» WORK INSTRUCTIONS:
From the data below, copy each line that contains the string "what", matching case exactly.

Data listing
>> start
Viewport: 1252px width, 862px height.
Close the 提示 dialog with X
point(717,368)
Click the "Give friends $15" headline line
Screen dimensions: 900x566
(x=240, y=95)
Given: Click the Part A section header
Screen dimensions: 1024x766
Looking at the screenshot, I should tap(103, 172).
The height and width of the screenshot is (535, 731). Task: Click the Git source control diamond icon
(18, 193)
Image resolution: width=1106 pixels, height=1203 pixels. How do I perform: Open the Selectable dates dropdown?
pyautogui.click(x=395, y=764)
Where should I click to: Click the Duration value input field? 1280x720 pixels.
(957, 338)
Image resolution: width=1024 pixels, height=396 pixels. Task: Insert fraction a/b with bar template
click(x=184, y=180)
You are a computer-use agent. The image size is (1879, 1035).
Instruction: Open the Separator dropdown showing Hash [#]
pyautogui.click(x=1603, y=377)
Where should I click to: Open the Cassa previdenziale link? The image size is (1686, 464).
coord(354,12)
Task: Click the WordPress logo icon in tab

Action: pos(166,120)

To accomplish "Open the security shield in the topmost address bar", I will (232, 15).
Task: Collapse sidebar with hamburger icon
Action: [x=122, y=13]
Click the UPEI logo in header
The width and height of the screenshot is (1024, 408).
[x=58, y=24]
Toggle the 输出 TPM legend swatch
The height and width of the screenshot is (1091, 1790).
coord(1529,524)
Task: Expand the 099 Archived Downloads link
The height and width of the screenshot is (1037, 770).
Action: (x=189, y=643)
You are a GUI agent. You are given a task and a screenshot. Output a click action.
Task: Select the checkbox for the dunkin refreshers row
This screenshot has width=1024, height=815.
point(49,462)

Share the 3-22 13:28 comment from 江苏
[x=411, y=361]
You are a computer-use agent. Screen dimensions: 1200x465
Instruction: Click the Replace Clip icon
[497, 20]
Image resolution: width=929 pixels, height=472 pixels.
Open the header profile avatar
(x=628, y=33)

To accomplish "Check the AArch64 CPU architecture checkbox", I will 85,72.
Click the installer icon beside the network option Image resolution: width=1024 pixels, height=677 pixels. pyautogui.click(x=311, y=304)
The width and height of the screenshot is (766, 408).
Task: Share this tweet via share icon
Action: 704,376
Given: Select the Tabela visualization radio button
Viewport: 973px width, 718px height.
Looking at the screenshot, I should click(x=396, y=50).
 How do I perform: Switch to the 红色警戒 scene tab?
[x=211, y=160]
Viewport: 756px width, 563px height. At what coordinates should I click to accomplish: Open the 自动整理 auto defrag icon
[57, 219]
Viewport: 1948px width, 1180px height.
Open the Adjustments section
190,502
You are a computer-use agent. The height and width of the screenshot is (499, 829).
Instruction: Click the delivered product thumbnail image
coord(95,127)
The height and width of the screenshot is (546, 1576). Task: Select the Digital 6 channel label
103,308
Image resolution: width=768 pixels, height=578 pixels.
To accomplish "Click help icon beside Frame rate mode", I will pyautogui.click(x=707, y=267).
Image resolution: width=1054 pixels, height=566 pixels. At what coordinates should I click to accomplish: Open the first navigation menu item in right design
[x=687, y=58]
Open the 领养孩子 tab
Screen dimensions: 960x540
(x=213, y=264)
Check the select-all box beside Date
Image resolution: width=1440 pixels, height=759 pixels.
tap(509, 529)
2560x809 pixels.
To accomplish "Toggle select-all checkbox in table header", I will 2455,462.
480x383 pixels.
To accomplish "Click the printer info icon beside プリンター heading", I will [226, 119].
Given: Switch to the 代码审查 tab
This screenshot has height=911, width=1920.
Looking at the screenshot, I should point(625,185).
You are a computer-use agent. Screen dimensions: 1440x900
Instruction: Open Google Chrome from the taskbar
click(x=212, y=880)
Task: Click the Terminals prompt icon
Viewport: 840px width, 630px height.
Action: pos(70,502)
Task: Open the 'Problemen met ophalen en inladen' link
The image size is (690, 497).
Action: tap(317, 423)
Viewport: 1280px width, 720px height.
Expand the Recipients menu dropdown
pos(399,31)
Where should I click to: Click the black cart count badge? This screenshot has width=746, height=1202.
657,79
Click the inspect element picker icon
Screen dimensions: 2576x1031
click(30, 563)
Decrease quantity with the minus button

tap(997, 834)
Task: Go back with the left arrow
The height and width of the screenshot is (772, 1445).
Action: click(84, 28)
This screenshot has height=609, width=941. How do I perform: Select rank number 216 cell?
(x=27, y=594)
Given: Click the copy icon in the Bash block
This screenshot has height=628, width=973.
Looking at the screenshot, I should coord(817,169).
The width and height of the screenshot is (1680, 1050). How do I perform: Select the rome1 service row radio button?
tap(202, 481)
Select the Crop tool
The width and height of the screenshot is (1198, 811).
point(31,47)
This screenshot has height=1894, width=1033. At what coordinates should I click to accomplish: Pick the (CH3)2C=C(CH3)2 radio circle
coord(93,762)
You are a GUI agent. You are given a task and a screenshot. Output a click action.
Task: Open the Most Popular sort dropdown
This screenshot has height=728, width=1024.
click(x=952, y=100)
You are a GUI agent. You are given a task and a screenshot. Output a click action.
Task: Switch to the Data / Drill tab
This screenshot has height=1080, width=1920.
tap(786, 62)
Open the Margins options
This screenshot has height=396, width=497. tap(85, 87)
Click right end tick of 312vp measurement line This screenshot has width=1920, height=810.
>> end
» FINISHED ANSWER:
Viewport: 756px width, 563px height. At what coordinates should I click to accomplish: Open the 自动整理 auto defrag icon
Image resolution: width=1054 pixels, height=566 pixels. At what coordinates should I click to accomplish: Open the first navigation menu item in right design
This screenshot has height=1894, width=1033. At what coordinates should I click to accomplish: Pick the (CH3)2C=C(CH3)2 radio circle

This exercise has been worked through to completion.